#### Your instructions
Please return only the lines from the one holding "ΓΛΩΣΣΑ (ΔΗΜΟΤΙΚΟΥ) (1016, 504)" through the one holding "แนะนำงานแปลเฉพาะทาง (251, 1909)", exactly as they appear in the records below, both ends included.

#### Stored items

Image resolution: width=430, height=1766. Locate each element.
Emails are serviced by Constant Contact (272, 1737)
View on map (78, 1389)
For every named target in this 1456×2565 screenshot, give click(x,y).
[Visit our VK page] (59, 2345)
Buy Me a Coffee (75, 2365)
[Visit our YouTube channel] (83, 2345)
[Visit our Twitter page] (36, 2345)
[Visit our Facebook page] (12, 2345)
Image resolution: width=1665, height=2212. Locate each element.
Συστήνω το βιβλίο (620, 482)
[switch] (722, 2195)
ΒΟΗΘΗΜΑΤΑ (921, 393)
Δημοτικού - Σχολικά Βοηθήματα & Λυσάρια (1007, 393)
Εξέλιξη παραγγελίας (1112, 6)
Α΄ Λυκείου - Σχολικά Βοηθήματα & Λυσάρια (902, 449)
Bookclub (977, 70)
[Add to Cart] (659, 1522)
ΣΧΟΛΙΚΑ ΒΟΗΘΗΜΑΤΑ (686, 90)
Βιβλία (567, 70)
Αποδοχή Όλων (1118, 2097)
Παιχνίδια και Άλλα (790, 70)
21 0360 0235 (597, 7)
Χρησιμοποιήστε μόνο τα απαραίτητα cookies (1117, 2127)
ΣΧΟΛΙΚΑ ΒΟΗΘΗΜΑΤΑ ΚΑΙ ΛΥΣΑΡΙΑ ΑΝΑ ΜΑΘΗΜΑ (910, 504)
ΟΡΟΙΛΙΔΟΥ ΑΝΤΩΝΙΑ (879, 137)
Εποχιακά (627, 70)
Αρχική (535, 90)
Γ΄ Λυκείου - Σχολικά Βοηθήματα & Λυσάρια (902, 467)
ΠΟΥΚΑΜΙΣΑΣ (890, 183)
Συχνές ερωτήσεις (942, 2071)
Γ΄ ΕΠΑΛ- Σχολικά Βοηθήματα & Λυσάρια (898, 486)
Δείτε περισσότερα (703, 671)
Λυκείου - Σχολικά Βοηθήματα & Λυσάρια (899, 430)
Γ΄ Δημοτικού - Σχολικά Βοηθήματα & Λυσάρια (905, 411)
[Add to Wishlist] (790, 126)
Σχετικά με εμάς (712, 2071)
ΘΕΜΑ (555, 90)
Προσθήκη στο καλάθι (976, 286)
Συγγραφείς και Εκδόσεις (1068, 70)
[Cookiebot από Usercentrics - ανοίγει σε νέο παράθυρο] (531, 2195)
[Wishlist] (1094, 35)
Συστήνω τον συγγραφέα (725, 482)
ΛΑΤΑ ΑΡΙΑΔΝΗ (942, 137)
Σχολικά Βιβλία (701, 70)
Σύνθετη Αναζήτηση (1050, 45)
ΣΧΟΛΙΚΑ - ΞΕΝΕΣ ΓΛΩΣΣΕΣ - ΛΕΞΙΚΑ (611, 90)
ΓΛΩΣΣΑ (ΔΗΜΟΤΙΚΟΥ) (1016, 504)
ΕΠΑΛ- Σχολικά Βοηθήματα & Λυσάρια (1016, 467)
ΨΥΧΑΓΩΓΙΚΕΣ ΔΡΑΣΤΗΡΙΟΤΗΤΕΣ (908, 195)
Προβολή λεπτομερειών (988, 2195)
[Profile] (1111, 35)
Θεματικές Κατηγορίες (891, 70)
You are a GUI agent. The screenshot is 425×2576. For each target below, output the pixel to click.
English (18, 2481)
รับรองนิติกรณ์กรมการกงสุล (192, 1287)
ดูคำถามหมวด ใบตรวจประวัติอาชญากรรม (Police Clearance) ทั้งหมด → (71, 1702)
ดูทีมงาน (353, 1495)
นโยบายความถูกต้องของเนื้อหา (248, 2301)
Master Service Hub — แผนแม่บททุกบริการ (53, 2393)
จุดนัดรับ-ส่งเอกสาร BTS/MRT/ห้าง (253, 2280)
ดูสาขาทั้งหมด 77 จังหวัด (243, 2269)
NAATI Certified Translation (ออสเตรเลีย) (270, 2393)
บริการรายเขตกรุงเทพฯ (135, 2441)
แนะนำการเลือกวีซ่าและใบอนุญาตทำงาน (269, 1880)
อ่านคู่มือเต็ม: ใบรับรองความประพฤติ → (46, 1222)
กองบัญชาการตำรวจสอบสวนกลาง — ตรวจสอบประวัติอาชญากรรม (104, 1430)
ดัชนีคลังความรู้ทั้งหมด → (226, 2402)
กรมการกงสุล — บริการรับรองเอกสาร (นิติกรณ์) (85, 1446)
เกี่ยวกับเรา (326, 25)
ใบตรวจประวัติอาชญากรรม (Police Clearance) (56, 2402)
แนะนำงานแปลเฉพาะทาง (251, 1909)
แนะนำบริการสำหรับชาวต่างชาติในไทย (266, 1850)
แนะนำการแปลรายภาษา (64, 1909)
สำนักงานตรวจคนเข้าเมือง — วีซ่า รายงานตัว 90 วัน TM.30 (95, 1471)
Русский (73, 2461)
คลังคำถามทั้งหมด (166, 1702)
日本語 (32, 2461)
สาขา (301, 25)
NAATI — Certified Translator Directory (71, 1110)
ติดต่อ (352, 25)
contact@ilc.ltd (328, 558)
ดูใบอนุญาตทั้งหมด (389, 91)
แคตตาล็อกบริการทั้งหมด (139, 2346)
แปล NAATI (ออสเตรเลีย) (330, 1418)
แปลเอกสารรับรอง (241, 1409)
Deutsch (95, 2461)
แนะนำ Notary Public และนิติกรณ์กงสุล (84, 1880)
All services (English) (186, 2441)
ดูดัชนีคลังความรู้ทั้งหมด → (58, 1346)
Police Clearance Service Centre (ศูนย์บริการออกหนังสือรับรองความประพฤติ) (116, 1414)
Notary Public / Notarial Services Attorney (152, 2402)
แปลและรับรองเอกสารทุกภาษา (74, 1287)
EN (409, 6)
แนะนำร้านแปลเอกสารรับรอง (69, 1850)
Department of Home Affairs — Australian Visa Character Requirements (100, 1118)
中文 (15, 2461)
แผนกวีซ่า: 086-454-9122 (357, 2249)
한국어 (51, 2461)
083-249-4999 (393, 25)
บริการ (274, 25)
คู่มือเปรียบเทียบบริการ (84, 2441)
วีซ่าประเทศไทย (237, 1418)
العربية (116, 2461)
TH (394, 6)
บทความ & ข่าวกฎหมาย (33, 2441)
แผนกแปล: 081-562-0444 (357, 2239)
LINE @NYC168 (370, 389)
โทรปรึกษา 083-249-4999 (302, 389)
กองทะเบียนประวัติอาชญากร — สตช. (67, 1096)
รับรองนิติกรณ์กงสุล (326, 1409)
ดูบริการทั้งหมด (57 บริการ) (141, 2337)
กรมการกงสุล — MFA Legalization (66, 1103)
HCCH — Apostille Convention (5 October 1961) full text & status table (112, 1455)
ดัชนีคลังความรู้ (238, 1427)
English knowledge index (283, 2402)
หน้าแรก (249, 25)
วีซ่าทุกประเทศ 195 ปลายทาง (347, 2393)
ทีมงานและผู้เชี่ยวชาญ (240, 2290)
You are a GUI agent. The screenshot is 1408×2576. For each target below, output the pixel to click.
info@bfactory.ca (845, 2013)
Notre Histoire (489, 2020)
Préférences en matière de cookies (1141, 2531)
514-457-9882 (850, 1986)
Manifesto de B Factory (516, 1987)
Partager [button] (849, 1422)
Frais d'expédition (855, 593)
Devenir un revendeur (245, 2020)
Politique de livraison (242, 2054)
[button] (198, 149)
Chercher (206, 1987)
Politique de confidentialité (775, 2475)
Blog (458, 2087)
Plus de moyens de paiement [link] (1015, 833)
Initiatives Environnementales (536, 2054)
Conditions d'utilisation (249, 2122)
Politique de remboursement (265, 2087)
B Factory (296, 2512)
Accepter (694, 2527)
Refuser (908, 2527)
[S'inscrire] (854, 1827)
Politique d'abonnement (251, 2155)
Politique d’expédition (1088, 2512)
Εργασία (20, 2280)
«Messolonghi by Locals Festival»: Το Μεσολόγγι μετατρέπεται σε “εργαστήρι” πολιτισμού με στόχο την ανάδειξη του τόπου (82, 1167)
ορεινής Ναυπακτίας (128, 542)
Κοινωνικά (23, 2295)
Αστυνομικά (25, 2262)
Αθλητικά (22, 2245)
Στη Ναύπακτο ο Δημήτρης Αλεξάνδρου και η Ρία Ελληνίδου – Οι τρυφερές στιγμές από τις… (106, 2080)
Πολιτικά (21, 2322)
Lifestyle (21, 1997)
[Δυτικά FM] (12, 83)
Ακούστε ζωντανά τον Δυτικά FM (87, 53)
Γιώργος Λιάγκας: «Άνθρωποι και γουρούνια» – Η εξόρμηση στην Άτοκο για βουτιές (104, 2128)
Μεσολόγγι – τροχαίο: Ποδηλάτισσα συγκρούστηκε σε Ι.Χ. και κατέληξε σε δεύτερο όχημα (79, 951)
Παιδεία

#### Task response
ΓΛΩΣΣΑ (ΔΗΜΟΤΙΚΟΥ) (1016, 504)
ΕΠΑΛ- Σχολικά Βοηθήματα & Λυσάρια (1016, 467)
ΨΥΧΑΓΩΓΙΚΕΣ ΔΡΑΣΤΗΡΙΟΤΗΤΕΣ (908, 195)
Προβολή λεπτομερειών (988, 2195)
[Profile] (1111, 35)
Θεματικές Κατηγορίες (891, 70)
You are a GUI agent. The screenshot is 425×2576. For each target below, output the pixel to click.
English (18, 2481)
รับรองนิติกรณ์กรมการกงสุล (192, 1287)
ดูคำถามหมวด ใบตรวจประวัติอาชญากรรม (Police Clearance) ทั้งหมด → (71, 1702)
ดูทีมงาน (353, 1495)
นโยบายความถูกต้องของเนื้อหา (248, 2301)
Master Service Hub — แผนแม่บททุกบริการ (53, 2393)
จุดนัดรับ-ส่งเอกสาร BTS/MRT/ห้าง (253, 2280)
ดูสาขาทั้งหมด 77 จังหวัด (243, 2269)
NAATI Certified Translation (ออสเตรเลีย) (270, 2393)
บริการรายเขตกรุงเทพฯ (135, 2441)
แนะนำการเลือกวีซ่าและใบอนุญาตทำงาน (269, 1880)
อ่านคู่มือเต็ม: ใบรับรองความประพฤติ → (46, 1222)
กองบัญชาการตำรวจสอบสวนกลาง — ตรวจสอบประวัติอาชญากรรม (104, 1430)
ดัชนีคลังความรู้ทั้งหมด → (226, 2402)
กรมการกงสุล — บริการรับรองเอกสาร (นิติกรณ์) (85, 1446)
เกี่ยวกับเรา (326, 25)
ใบตรวจประวัติอาชญากรรม (Police Clearance) (56, 2402)
แนะนำงานแปลเฉพาะทาง (251, 1909)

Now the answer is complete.